L'annonce de cette mesure n'en a pas moins suscité l'idée que l'institution monétaire de Francfort (ouest), qui se refuse à être le prêteur en dernier ressort des pays de la région comme on le lui réclame depuis des mois, tentait de les aider de manière détournée.
Cela "a fait naître l'espoir que l'aide aux économies les plus en difficulté de la région allait être augmentée en passant par la fenêtre", commente Ben May, de Capital Economics.
En France notamment, l'Elysée a estimé que "chaque Etat pourra se tourner vers ses banques" pour placer leurs obligations souveraines boudées par les marchés ou qui leur réclament des taux très élevés.

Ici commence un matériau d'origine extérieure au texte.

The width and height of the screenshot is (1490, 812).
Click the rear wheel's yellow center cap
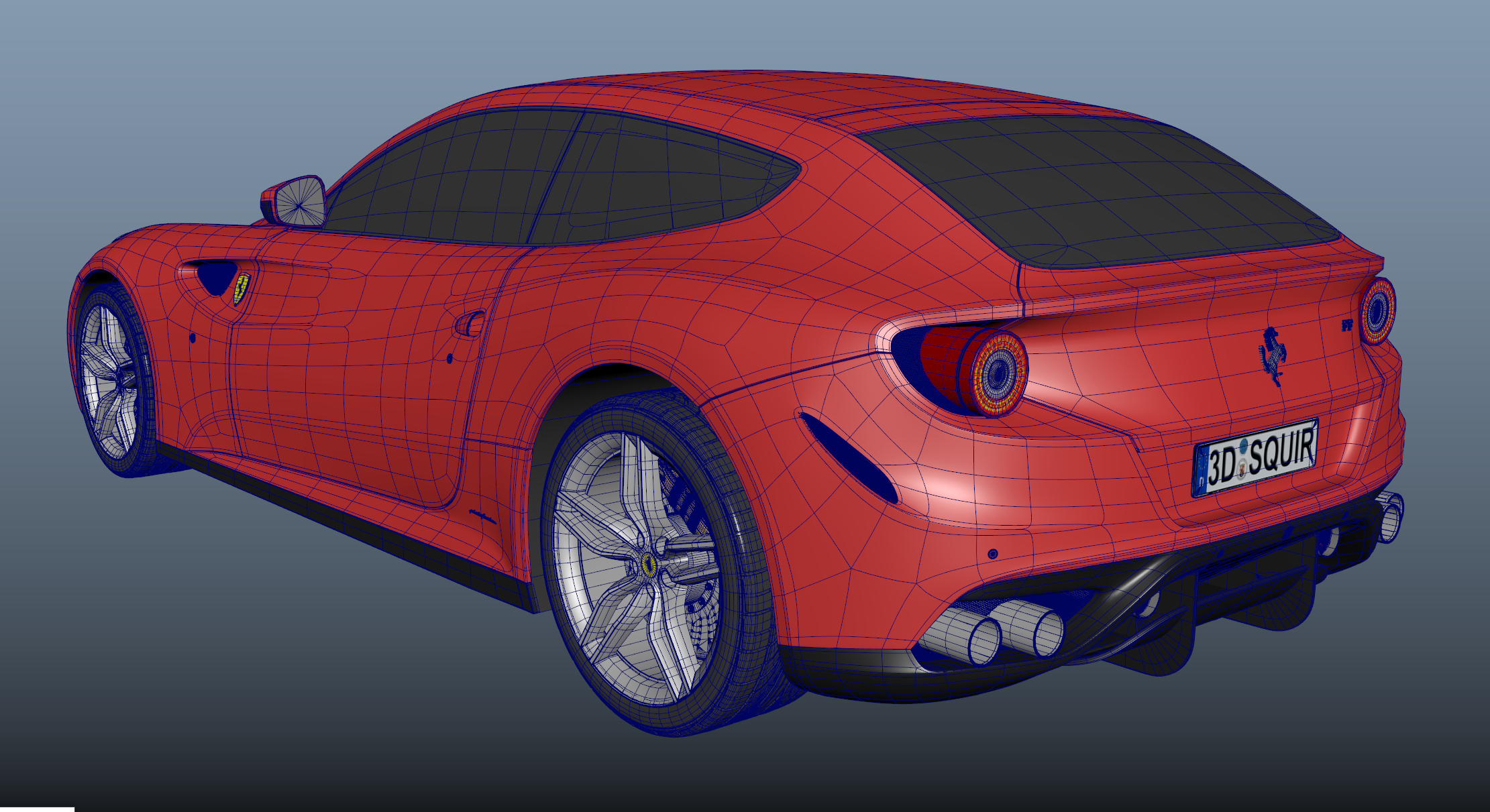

Pour les banques, emprunter à 1% et placer cet argent sur des titres offrant des rendements allant jusqu'à 7% pour les obligations à dix ans italiennes, l’opération s'avérerait très rentable, soulignent les analystes de Barclays Capital Simon Samuels et Mike Harrison.
Mais ce raisonnement a ses limites.
Outre que, selon le président de la BCE Mario Draghi, cette interprétation de son action était erronée, les analystes estiment qu'il n'est pas certain que les banques utilisent l'argent emprunté pour accorder des crédits et encore moins acheter des obligations d'Etats, dans lesquelles elles ont perdu confiance depuis que la Grèce a fait défaut sur une partie de sa dette.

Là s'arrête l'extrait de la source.